# Do you come here often



## Fujidave (Apr 11, 2018)

Well the bees are coming back now which is good to see, taken with the X-T20 & XC 50-230mm then a small crop.


----------



## BrentC (Apr 11, 2018)

Very nice shot.


----------



## Fujidave (Apr 11, 2018)

BrentC said:


> Very nice shot.



Thank you Brent.


----------



## SquarePeg (Apr 11, 2018)

Nice!


----------



## smoke665 (Apr 11, 2018)

This is such a nice composition (framing, composition, lines, shapes, focus point) that I'm  almost hesitant to comment, but to me it seems a tad flat. Fuji has the ability to render such rich colors which piqued my curiosity about this image. So a slight edit to expand the colors, and emphasis the positives, not necessarily a better version, just a different version of an already good image.


----------



## Jeff15 (Apr 11, 2018)

I like this shot, nice one.............


----------



## Fujidave (Apr 12, 2018)

SquarePeg said:


> Nice!



Thank you.


----------



## Fujidave (Apr 12, 2018)

smoke665 said:


> This is such a nice composition (framing, composition, lines, shapes, focus point) that I'm  almost hesitant to comment, but to me it seems a tad flat. Fuji has the ability to rendering such rich colors which piqued my curiosity about this image. So a slight edit to expand the colors, and emphasis the positives, not necessarily a better version, just a different version of an already good image.
> 
> View attachment 156273



Thank you and nice one on the edit, I still have a lot to learn but hope to get better.


----------



## Fujidave (Apr 12, 2018)

Jeff15 said:


> I like this shot, nice one.............



Thank you Jeff.


----------



## smoke665 (Apr 12, 2018)

Fujidave said:


> Thank you and nice one on the edit, I still have a lot to learn but hope to get better.
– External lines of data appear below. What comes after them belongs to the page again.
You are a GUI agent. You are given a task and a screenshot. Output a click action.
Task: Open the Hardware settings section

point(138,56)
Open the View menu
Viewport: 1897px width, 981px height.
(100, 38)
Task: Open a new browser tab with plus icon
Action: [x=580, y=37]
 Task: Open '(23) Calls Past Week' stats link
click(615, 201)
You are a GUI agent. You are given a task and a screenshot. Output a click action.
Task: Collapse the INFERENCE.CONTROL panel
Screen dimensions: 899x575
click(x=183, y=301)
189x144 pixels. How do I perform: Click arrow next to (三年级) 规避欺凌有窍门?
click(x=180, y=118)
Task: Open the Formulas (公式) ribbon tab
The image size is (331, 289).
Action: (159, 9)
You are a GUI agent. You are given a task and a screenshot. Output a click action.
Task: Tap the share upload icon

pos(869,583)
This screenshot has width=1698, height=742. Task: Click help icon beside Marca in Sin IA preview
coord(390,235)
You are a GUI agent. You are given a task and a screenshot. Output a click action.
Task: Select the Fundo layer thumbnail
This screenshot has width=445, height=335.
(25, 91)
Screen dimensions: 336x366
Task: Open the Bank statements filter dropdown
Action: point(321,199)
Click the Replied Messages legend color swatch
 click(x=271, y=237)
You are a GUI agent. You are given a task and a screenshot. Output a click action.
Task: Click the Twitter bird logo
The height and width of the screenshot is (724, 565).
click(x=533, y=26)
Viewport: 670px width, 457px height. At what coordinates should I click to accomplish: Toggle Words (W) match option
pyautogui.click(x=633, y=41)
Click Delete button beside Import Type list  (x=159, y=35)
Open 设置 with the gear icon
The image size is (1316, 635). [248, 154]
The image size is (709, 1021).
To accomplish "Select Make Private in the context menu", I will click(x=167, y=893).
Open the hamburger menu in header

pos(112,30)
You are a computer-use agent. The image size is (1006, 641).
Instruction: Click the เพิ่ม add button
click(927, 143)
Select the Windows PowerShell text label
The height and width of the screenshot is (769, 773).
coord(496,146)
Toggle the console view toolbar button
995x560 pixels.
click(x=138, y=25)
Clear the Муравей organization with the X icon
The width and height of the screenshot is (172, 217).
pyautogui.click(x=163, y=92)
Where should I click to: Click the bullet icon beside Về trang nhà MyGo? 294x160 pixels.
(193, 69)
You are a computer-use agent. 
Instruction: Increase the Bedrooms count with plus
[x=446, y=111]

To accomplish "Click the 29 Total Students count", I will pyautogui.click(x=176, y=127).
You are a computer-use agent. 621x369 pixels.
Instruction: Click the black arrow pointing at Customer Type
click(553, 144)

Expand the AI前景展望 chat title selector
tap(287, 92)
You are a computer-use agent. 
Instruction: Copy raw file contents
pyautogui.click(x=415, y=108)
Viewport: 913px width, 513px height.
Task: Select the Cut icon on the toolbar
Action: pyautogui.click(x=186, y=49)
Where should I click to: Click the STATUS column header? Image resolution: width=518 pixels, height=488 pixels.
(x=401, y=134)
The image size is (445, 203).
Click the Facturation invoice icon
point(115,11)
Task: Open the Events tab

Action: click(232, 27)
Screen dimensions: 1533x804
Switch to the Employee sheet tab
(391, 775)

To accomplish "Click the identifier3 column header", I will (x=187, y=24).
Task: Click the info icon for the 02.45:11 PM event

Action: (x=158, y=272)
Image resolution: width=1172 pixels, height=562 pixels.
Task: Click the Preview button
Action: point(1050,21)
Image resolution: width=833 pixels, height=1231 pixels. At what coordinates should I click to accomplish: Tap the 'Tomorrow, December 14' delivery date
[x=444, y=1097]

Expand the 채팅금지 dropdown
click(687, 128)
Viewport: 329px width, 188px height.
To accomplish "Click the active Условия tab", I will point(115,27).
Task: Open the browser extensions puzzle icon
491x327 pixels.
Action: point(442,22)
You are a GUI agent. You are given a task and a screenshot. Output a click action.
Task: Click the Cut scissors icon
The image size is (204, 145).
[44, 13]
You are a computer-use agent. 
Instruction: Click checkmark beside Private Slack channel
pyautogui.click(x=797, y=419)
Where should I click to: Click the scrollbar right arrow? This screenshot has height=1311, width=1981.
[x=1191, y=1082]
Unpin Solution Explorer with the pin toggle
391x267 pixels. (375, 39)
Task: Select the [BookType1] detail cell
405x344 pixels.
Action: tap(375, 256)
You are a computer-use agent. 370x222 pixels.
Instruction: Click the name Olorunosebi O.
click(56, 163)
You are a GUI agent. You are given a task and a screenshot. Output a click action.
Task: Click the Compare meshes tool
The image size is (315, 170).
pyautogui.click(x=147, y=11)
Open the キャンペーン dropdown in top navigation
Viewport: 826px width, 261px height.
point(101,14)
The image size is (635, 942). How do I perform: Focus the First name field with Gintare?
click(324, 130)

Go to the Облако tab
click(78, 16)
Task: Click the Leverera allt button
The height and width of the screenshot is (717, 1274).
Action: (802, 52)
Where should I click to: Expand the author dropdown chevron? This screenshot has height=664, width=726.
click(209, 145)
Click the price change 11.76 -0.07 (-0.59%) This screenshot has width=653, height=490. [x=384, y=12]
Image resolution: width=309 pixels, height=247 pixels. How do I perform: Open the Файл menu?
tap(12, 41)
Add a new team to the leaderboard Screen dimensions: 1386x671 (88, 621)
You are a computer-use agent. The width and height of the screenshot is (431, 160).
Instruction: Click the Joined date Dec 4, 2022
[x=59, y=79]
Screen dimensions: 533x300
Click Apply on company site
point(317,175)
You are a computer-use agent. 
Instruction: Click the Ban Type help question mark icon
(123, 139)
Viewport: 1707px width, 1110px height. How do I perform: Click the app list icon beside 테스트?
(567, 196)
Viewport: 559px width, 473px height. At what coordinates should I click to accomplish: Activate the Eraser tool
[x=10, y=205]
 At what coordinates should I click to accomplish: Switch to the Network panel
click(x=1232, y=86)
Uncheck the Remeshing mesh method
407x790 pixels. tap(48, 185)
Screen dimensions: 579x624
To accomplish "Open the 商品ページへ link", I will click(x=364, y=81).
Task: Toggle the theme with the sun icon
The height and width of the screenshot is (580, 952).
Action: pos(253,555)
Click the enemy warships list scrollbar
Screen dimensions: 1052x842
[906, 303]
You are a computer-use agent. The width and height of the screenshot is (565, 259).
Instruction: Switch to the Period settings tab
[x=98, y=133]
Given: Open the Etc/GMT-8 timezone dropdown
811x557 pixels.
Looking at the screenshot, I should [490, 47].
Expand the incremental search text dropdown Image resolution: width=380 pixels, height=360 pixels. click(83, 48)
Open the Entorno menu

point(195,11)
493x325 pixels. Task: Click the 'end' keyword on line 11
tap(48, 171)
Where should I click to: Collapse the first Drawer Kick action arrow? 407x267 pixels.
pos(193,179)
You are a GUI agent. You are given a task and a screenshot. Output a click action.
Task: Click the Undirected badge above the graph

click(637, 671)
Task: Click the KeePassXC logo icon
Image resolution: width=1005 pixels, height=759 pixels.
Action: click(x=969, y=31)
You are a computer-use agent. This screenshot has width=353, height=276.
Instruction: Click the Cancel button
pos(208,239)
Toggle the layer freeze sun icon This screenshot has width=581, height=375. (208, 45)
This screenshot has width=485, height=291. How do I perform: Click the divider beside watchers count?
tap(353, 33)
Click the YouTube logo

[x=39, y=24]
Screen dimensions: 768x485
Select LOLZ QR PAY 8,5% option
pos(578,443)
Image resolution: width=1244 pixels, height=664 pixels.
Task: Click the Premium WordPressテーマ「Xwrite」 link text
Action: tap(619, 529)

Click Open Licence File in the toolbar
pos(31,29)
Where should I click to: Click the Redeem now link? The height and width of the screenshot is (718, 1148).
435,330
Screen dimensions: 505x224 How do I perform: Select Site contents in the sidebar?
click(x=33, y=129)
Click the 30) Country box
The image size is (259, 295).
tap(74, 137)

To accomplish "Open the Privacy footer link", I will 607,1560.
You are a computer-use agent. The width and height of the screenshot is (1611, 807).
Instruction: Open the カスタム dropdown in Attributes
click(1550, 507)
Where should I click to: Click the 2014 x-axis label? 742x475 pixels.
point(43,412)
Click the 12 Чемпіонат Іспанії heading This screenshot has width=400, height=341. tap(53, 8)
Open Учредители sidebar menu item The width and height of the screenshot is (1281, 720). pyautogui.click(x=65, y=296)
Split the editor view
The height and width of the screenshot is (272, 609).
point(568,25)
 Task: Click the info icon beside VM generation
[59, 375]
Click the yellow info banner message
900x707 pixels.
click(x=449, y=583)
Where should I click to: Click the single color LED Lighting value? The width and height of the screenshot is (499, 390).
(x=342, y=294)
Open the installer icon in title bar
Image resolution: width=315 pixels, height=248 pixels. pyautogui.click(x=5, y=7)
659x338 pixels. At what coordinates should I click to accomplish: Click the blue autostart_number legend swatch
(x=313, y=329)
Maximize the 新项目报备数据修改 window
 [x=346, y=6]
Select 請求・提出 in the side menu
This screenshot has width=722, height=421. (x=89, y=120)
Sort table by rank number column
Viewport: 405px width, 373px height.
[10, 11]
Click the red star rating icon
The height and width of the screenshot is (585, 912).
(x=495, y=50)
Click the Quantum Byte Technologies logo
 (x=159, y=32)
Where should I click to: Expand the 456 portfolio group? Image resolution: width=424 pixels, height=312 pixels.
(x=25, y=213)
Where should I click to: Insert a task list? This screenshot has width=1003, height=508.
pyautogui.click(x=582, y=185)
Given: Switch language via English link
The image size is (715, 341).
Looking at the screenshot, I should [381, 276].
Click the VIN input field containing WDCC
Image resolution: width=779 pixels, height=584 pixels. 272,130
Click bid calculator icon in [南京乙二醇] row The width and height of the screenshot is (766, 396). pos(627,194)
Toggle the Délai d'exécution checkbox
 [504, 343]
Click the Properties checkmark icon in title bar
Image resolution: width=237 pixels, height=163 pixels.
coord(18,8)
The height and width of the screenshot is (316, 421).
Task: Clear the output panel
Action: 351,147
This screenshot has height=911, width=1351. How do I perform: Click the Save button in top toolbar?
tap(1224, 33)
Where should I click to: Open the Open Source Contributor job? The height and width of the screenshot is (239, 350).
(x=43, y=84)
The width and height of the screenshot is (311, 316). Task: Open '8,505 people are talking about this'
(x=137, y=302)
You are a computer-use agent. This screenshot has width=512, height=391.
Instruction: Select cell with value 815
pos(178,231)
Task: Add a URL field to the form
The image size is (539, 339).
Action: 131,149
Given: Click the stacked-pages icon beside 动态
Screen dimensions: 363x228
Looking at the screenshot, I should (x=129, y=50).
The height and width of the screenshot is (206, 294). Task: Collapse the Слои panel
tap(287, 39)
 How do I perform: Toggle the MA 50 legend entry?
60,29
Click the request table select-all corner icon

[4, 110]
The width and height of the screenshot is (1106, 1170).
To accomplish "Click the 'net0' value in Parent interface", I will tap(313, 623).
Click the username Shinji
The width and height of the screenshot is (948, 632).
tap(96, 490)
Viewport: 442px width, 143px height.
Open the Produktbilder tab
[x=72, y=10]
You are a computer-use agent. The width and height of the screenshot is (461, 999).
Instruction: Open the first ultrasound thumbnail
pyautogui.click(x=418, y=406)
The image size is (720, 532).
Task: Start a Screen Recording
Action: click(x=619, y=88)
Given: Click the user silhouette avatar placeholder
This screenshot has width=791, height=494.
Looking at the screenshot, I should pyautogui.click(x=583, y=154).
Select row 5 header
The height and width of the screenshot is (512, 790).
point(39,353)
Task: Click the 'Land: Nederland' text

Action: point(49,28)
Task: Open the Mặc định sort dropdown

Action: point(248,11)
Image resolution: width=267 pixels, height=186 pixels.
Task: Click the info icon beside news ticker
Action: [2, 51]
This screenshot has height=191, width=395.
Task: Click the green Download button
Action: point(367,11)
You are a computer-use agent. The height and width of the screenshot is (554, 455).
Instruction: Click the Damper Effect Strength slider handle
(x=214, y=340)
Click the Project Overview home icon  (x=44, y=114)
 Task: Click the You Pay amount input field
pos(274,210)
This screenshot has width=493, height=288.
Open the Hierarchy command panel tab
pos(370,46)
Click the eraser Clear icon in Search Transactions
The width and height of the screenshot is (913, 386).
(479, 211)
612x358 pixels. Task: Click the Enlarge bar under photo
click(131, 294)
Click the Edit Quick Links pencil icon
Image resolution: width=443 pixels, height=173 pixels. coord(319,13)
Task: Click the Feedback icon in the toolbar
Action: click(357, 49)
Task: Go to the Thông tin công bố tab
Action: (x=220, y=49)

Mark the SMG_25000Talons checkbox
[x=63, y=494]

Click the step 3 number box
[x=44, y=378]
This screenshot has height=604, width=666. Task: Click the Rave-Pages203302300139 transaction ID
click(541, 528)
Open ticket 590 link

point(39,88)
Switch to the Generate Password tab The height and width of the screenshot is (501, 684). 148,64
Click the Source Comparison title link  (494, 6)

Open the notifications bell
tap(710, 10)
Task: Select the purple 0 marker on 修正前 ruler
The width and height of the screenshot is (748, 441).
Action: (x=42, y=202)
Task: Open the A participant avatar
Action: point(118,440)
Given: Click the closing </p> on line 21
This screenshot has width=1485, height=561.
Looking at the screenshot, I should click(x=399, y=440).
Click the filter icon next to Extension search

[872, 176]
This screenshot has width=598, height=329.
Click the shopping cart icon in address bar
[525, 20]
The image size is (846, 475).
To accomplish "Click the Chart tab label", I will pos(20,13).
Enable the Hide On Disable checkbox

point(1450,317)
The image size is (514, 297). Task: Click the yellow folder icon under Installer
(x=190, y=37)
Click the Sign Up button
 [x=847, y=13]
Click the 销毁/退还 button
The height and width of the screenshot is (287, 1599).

Based on your posts I'd say you're well on your way!


----------



## jcdeboever (Apr 12, 2018)

@Fujidave , nice image. There looks to be a super nice XT20 firmware update that just got released. I like your "not as saturated" version or original. It is more natural, good separation. The edited takes too much away from subject and looks over processed. I have found the less editing on a Fuji Raw, the better. I know you didn't do the edit but wanted you to know from a fellow Fuji user.


----------



## Fujidave (Apr 12, 2018)

smoke665 said:


> Fujidave said:
> 
> 
> > Thank you and nice one on the edit, I still have a lot to learn but hope to get better.
> ...



Thank you for the kind words @smoke665


----------



## Fujidave (Apr 12, 2018)

jcdeboever said:


> @Fujidave , nice image. There looks to be a super nice XT20 firmware update that just got released. I like your "not as saturated" version or original. It is more natural, good separation. The edited takes too much away from subject and looks over processed. I have found the less editing on a Fuji Raw, the better. I know you didn't do the edit but wanted you to know from a fellow Fuji user.



Thank you very much too @jcdeboever


----------